La présidente du Syndicat de la fonction publique du Québec (SFPQ) souhaite que le gouvernement du Québec clarifie rapidement la situation dans laquelle est plongé le président de la Régie du logement, Me Luc Harvey, au nom de la crédibilité du processus d'enquête sur les juges administratifs et de la bonne gestion de la Régie du logement.

«Le gouvernement devrait clarifier les choses, dit Lucie Martineau, présidente du SFPQ. Il y a des gens en autorité, comme le ministre responsable de la Régie, qui doivent prendre des décisions. Personnellement, je pense que M. Harvey aurait été mieux d'arrêter ses fonctions le temps de l'enquête», précise-t-elle dans un entretien téléphonique.

Me Harvey fait actuellement l'objet d'une enquête par le Conseil de la justice administrative à la demande du ministre responsable de la Régie à la suite d'un rapport du Protecteur du citoyen dénonçant le tripotage de la mise au rôle des causes. Cette manipulation avait pour but d'embellir la performance administrative de l'organisme. Avant d'accéder à la présidence de la Régie en 2008, Me Harvey a fait l'objet de trois enquêtes en déontologie par le Conseil de la justice administrative, soit près du quart des enquêtes en déontologie visant le personnel de la Régie du logement.

Pendant la tenue de la présente enquête, Me Harvey continue de présider la Régie. Il a aussi recommencé à participer aux réunions du Conseil de la justice administrative en septembre, où il a côtoyé les trois membres du comité chargé de son enquête. Parmi ceux-ci se trouve une de ses employées, la régisseuse Suzie Ducheine, une situation pour le moins singulière aux yeux de la présidente syndicale.

«Quand on est un organisme public, il faut minimalement éviter les apparences de conflit d'intérêts. Ici, ça laisse une impression pas tout à fait nette. On ne doit pas se permettre ça», dit Mme Martineau.

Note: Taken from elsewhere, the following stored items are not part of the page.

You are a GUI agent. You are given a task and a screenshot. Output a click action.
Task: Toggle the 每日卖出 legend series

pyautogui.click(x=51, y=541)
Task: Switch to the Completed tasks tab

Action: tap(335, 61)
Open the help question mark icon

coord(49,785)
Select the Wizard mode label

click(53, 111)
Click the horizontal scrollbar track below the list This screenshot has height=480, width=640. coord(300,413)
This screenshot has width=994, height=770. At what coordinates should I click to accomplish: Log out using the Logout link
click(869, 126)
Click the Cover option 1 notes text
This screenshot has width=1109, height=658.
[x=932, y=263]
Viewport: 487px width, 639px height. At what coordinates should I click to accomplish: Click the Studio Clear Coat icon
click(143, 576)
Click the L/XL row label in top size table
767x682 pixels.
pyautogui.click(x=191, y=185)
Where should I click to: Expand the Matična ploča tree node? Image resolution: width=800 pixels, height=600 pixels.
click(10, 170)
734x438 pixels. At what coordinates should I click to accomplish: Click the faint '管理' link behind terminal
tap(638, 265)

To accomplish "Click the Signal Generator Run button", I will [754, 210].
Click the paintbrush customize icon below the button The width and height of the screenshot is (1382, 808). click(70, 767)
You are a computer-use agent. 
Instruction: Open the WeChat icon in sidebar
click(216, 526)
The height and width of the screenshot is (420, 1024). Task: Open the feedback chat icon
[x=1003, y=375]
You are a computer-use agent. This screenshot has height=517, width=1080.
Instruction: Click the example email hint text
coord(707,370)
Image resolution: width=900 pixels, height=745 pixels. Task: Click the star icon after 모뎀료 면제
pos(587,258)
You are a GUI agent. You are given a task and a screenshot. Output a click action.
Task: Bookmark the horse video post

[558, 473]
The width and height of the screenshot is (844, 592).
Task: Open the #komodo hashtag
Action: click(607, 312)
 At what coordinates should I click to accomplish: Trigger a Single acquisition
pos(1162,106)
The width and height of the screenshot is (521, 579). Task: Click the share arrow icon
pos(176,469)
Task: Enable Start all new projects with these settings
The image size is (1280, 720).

Le fait qu'une employée enquête sur son propre patron laisse pour le moins perplexes les associations de propriétaires et de locataires, principaux utilisateurs des services de la Régie du logement.

«Idéalement, je pense que le président devrait être suspendu pendant que l'enquête suit son cours», dit France Emond, porte-parole de Regroupement des comités logement et associations de locataires du Québec, qui a tenu à rappeler que son organisme s'était réjoui à l'époque que le président intervienne dans la mise au rôle, ce qui avait eu pour but de faire entendre plus rapidement des causes de locataires. «L'employé qui enquête sur son employeur, ça ne fonctionne pas étant donné les possibles conflits d'intérêts», soutient-elle.

Confiance très faible

«Ce n'est pas une situation idéale», convient pour sa part Me Robert Soucy, porte-parole de l'Association des propriétaires du Québec (APQ). Ni l'APQ ni la Corporation des propriétaires immobiliers du Québec (CORPIQ) ne réclament toutefois la suspension de Me Harvey.

«L'avenir du président ne nous concerne pas, dit Hans Brouillette, directeur, communications et affaires publiques, de la CORPIQ. Mais c'est sûr que la confiance en la Régie est très basse.» Selon lui, la Régie ne remplit pas son mandat en raison des longs délais qui s'écoulent avant de rendre une décision. L'organisme a reconnu pendant l'enquête du Protecteur du citoyen avoir manipulé les chiffres, au détriment des propriétaires, selon M. Brouillette. De plus, le tribunal administratif, qui profite de l'ajout de huit nouveaux régisseurs, n'utiliserait pas de façon optimale les régisseurs d'expérience.

Selon le SFPQ, la Régie serait mieux gérée si elle était dirigée par quelqu'un qui n'est pas distrait par des procédures juridiques. «Quand les énergies sont concentrées dans un dossier qui n'est pas en lien avec la mission de ce qu'on fait, nécessairement, il doit y avoir un impact», dit Mme Martineau, dont le syndicat a écrit au président Harvey en août pour se plaindre de la diminution de la qualité des services offerts aux citoyens.